It is easy to see why he and Gala chose to live here. Cadaqués is by far the prettiest of the coastal villages we visit, its blinding white buildings adorned with boldly painted shutters and doors and pots of tumbling geraniums. The vast villas set back from the seafront to capture the finest views speak of the glamour and wealth that colonised this once-humble fishing village. Dalí, whose waterfront home is now a museum, kept company here with the likes of Picasso, Luis Buñuel, André Breton and Man Ray. Ordinary mortals may find it a little crowded in summer, though, when the town’s usual population of 3000 swells to about 25,000 and human flesh crowds every spare square of pebbly shore.

On the beach, I meet a dapper old man in fishing cap and red cravat who seems to epitomise the dash of the Costa Brava. We chat in Spanish for a bit until he says, “Look, if you’re from Australia, shall we speak in English? Much simpler.” Turns out he’s from Hammersmith in London. “I’ve been coming here for 60 years,” he announces. “Never missed a year!”

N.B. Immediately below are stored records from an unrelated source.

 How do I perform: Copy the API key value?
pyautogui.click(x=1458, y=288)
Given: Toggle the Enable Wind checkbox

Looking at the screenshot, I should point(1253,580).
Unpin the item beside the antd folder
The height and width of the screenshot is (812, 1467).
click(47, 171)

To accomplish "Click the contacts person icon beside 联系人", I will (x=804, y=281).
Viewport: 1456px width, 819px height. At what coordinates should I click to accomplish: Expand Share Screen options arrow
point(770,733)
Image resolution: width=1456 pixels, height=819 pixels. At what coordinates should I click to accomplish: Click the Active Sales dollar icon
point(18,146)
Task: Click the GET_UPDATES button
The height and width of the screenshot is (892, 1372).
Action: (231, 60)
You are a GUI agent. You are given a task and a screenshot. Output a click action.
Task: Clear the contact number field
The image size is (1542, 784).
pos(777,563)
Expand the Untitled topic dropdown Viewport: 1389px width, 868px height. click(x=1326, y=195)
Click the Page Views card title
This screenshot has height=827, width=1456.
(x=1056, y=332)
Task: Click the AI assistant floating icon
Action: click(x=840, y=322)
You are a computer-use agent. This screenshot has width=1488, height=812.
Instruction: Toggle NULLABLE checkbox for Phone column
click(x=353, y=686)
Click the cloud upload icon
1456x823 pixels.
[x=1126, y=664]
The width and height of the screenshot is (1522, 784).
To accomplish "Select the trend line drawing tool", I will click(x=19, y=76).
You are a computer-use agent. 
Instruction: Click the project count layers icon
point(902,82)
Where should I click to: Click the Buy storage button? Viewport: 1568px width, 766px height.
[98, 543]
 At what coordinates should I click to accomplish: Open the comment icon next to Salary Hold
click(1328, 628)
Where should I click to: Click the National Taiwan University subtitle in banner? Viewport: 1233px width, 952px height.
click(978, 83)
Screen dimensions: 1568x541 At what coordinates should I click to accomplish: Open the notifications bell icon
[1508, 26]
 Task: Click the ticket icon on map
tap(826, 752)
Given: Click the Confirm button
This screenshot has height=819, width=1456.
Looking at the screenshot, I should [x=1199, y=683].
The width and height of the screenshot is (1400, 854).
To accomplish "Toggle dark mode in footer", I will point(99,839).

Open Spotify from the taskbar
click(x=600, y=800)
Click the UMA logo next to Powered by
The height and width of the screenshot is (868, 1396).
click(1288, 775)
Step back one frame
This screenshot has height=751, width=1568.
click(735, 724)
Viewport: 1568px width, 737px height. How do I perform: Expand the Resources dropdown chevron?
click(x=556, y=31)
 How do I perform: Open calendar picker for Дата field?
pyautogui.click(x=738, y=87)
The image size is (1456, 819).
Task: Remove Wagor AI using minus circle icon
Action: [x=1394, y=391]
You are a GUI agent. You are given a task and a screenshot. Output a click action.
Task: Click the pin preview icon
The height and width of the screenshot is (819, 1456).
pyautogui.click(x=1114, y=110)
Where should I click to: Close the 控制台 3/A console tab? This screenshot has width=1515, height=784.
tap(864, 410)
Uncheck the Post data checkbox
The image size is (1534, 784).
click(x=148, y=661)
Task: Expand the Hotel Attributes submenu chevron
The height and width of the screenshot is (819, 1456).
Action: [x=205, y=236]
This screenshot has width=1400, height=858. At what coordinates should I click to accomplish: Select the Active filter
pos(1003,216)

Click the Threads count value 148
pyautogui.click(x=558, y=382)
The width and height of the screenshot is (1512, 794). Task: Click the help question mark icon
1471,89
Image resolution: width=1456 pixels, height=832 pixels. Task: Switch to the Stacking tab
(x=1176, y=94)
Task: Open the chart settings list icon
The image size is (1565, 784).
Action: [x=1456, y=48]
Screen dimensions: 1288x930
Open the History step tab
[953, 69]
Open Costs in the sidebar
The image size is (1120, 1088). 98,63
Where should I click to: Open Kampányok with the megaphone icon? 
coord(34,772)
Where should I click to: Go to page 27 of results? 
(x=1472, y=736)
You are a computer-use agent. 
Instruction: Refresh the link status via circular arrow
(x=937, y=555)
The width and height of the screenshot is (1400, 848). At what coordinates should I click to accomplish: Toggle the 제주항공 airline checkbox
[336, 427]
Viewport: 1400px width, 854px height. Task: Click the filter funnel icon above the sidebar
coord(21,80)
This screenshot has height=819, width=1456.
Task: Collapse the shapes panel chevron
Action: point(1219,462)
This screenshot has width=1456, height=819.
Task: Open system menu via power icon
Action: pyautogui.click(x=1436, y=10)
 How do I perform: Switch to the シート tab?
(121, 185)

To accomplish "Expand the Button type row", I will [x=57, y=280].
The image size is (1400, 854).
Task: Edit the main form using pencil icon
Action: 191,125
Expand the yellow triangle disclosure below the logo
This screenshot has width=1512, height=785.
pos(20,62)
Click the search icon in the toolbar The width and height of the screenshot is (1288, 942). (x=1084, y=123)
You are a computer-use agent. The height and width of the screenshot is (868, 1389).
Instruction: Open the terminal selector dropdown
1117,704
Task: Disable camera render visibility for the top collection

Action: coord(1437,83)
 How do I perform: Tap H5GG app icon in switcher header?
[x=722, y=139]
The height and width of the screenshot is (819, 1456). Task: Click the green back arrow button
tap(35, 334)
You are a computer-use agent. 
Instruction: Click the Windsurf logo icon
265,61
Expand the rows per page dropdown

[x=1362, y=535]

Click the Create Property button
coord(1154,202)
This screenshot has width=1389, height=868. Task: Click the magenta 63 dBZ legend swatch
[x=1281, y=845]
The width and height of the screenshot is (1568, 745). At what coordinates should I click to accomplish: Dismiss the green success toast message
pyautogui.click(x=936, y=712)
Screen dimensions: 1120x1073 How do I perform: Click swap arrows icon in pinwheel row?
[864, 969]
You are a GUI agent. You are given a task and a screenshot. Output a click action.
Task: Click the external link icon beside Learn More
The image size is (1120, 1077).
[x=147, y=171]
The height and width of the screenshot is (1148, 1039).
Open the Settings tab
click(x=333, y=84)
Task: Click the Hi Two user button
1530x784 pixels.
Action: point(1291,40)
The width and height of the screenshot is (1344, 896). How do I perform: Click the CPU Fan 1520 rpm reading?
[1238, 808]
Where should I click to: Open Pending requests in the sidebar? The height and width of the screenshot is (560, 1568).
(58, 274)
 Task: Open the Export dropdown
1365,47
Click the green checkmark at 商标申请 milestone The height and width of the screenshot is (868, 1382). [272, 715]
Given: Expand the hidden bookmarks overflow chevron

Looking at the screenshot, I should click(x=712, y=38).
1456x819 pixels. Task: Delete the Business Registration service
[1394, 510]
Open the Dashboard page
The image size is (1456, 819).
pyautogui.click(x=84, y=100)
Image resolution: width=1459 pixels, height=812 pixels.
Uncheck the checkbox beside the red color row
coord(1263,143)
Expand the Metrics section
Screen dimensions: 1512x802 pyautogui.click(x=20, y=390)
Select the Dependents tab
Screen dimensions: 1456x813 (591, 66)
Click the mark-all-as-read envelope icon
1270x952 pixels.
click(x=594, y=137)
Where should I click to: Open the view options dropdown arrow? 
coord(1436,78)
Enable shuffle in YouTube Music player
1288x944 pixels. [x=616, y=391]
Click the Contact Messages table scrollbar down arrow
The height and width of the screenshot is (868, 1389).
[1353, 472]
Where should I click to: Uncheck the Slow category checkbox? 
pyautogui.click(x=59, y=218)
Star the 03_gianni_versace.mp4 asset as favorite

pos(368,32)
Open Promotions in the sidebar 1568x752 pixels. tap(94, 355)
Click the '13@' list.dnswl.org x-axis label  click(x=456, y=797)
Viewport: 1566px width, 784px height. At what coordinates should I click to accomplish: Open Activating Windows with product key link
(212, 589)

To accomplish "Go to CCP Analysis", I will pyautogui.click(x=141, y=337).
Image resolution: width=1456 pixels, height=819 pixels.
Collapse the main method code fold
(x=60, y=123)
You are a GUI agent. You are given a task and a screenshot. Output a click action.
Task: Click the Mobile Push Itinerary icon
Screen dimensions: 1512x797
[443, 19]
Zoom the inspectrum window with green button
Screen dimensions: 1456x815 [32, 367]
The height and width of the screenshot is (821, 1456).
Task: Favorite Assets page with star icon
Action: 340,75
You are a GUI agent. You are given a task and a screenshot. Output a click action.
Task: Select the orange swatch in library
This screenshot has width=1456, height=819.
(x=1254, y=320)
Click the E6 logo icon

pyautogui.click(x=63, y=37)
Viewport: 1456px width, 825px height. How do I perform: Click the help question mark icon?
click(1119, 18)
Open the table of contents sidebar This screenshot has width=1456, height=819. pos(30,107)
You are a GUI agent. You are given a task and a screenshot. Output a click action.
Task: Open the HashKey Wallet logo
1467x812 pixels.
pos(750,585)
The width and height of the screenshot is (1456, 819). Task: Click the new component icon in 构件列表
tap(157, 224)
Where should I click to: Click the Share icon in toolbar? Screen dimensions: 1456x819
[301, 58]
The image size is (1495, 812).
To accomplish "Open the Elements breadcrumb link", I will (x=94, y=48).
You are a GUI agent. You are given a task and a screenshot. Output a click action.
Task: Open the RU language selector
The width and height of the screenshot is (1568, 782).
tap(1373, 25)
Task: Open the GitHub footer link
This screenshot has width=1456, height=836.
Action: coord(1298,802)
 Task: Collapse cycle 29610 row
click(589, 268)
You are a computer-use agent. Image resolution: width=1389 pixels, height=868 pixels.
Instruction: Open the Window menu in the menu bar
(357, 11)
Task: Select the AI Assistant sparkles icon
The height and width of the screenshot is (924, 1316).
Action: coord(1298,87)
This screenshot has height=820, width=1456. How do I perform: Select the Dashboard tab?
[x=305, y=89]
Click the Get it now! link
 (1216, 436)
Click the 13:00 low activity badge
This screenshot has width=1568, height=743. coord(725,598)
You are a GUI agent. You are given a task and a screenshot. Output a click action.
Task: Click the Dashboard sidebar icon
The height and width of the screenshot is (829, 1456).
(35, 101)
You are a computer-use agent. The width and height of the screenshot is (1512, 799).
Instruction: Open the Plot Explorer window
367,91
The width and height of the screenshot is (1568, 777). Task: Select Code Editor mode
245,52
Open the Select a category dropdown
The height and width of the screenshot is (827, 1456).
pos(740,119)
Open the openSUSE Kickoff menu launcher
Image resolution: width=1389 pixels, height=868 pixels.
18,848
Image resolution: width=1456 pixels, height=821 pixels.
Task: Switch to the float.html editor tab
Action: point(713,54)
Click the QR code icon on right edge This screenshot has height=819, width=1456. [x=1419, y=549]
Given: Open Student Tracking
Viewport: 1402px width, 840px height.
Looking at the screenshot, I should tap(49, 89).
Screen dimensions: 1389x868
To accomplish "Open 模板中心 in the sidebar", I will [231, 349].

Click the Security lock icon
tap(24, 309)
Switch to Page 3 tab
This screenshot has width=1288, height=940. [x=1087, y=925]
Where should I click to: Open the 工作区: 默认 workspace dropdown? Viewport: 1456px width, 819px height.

Unfortunately, that’s the last coherent thing he says before slipping into a monologue of bright-eyed battiness… something about sardines, and cannons. I imagine that’s what happens if you spend a lifetime surrendering to the pleasures of the Costa Brava. You go a bit potty – like this man and, in the best possible way, like Dalí. But I have no doubt you’d be happy. Impossible not to be in a place as blessed as the Costa Brava.